On December 21, 1860, Johnston took command of the Department of the Pacific, headquartered in California, but resigned his commission once Texas seceded from the Union. He enlisted in the Los Angeles Mounted Rifles and began the lengthy, dangerous journey across the desert, arriving in Richmond in September. Johnston’s longtime friend, Confederate president Jefferson Davis, quickly promoted him to full general and appointed him commander of the Western Department.
In February 1862, Union forces captured the critical fortifications of Fort Henry on the Tennessee River and Fort Donelson on the Cumberland River, undermining the stability of the Confederacy’s western defenses. Although not present during either battle, some historians fault Johnston for the losses through his poor judgment in selecting commanders for the forts and for inadequate oversight of their location and construction.
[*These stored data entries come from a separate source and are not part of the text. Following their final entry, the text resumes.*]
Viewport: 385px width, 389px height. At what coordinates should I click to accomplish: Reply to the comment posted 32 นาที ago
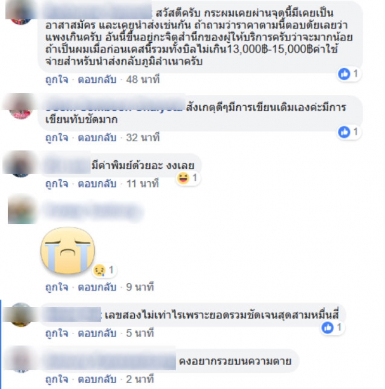pyautogui.click(x=97, y=138)

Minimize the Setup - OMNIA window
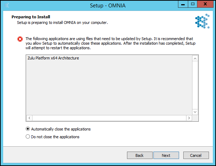point(183,4)
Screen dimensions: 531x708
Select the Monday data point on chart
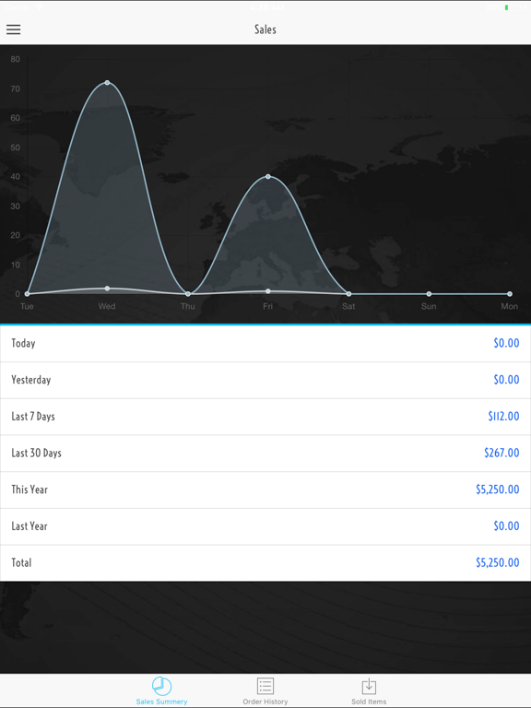510,294
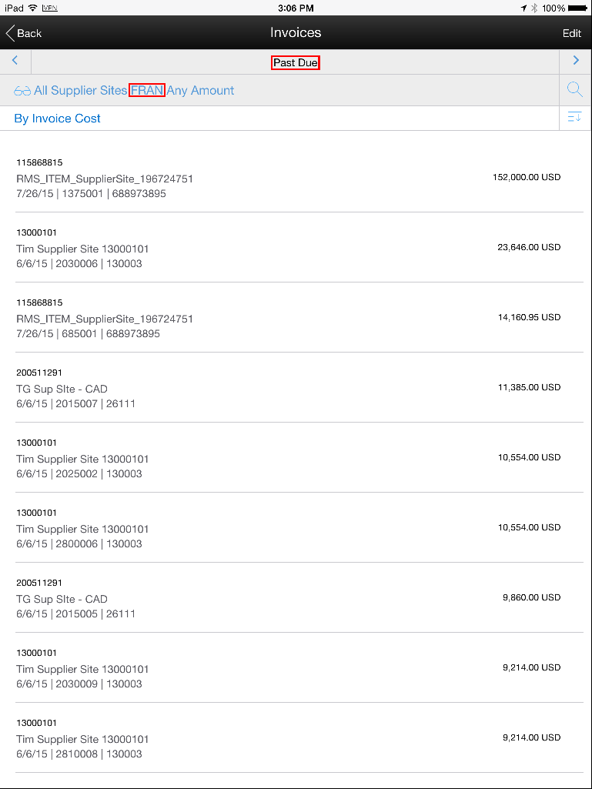
Task: Open the All Supplier Sites filter
Action: [x=81, y=91]
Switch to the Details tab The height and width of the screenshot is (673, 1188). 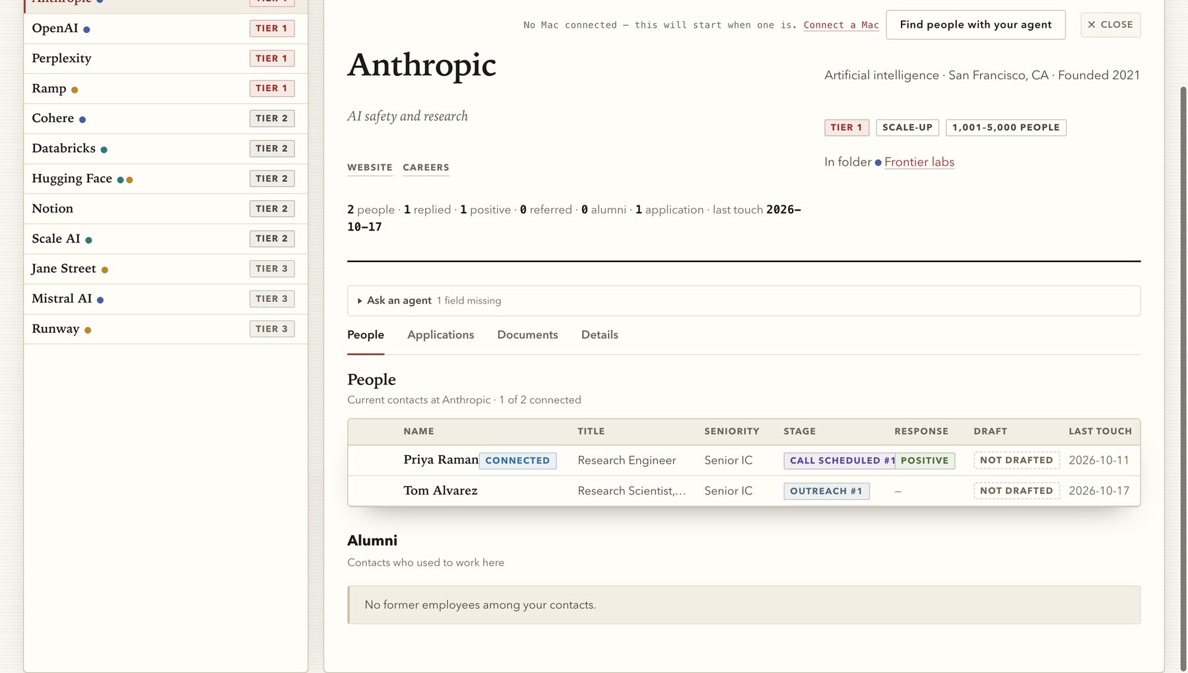(599, 335)
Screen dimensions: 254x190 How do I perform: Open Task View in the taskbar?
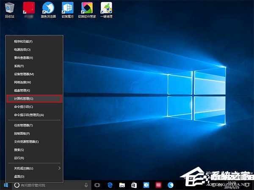[x=97, y=185]
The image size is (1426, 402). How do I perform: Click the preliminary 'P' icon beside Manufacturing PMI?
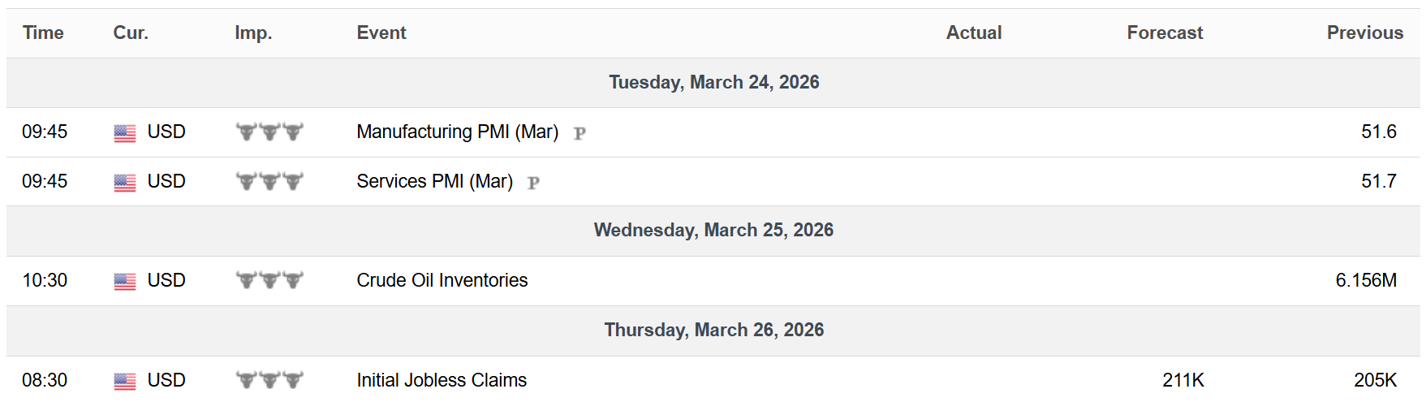[x=579, y=133]
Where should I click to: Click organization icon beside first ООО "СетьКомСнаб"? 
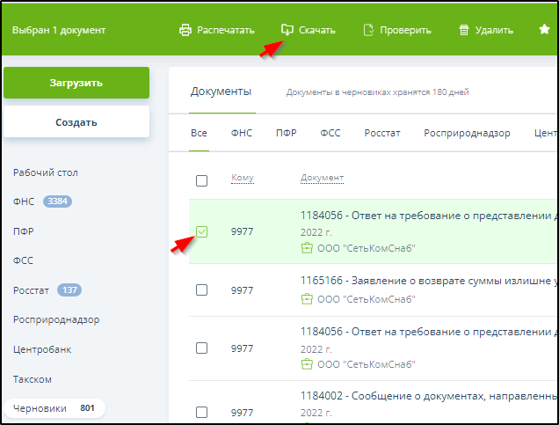click(x=307, y=248)
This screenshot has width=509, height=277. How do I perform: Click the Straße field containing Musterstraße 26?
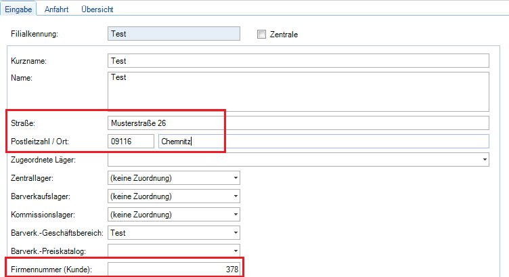[298, 123]
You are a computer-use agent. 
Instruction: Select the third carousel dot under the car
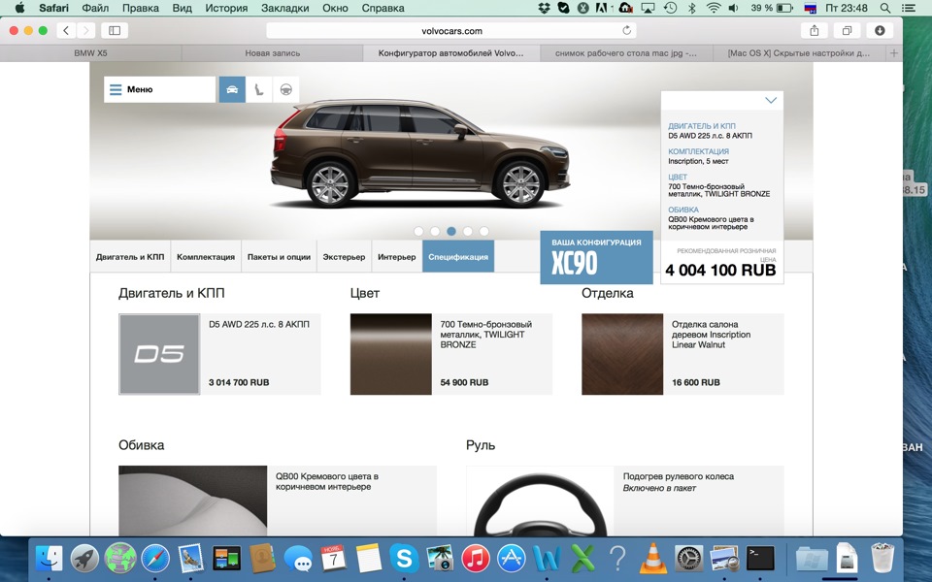click(450, 231)
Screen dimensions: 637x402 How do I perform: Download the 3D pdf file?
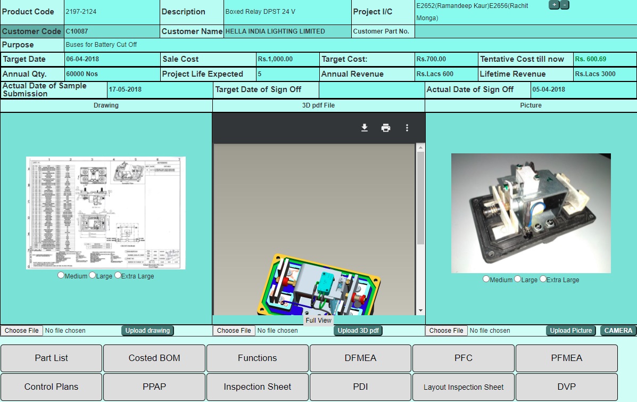(x=365, y=128)
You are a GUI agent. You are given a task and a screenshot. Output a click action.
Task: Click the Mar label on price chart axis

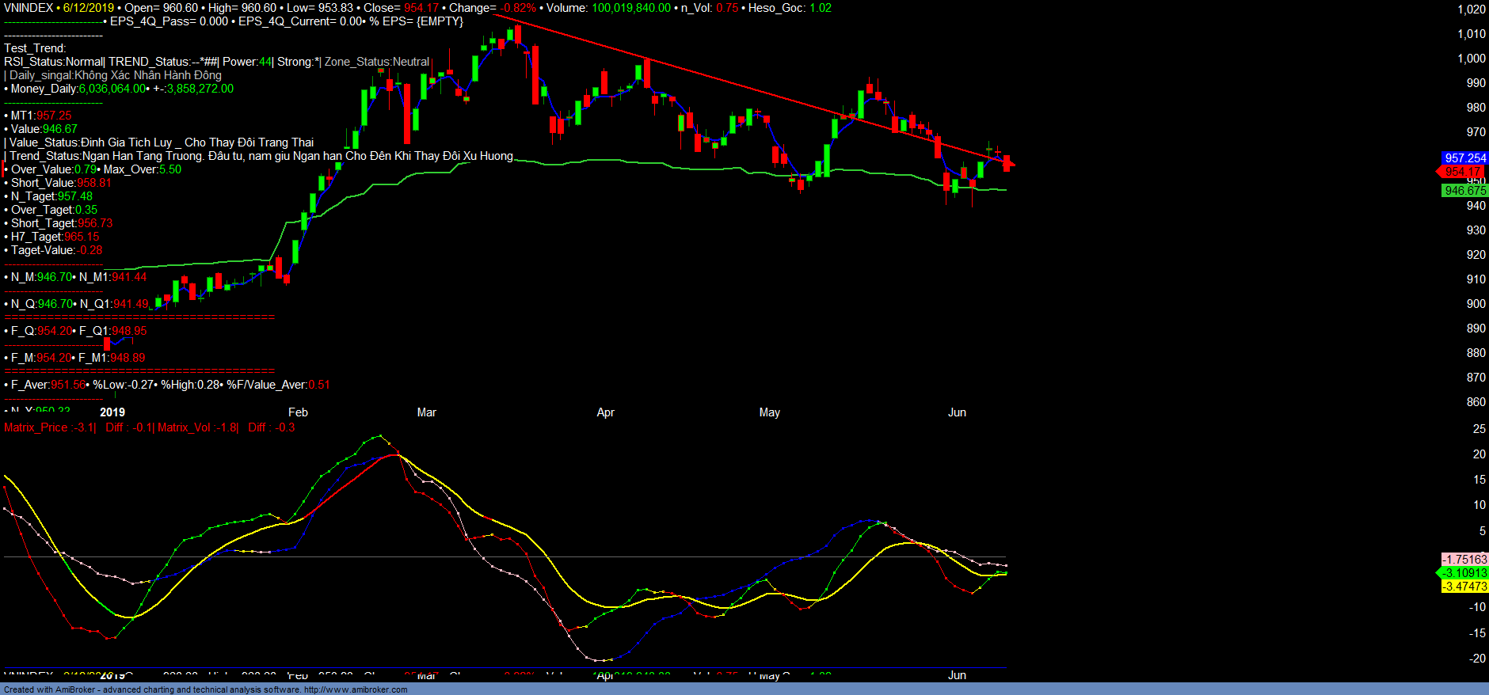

Johnston moved his forces to Corinth, Miss., where they joined with Gen. P.G.T. Beauregard’s command.
On April 6, Johnston attacked Union forces under Maj. Gen. Ulysses S. Grant near Pittsburg Landing, Tenn. While personally leading an attack, Johnston was shot in the leg when he rode too far ahead of his troops. Initially, he thought the wound minor — possibly due to nerve damage suffered from an 1837 dueling wound — but in reality the bullet had nicked an artery and blood was pouring into his boot unseen by those around him. By the time the injury’s severity was realized, little could be done and Johnston bled to death within minutes. There is some speculation that the fatal shot was fired by Confederate troops, since Johnston was riding in advance of the charge and the bullet struck behind his right knee.
Johnston loss was a damaging blow to Confederate morale, particularly for the president, who held Johnston in immense personal and professional esteem. After the war, Davis wrote, “When Sidney Johnston fell, it was the turning point of our fate; for we had no other hand to take up his work in the West.” Modern historians continue to debate that assessment, however; Johnston’s death occurred before the extent of his command abilities were fully proven. After a temporary internment in New Orleans, Johnston’s remains were ultimately laid to rest in the Texas State Cemetery in Austin, with an elaborate tomb later constructed at the site.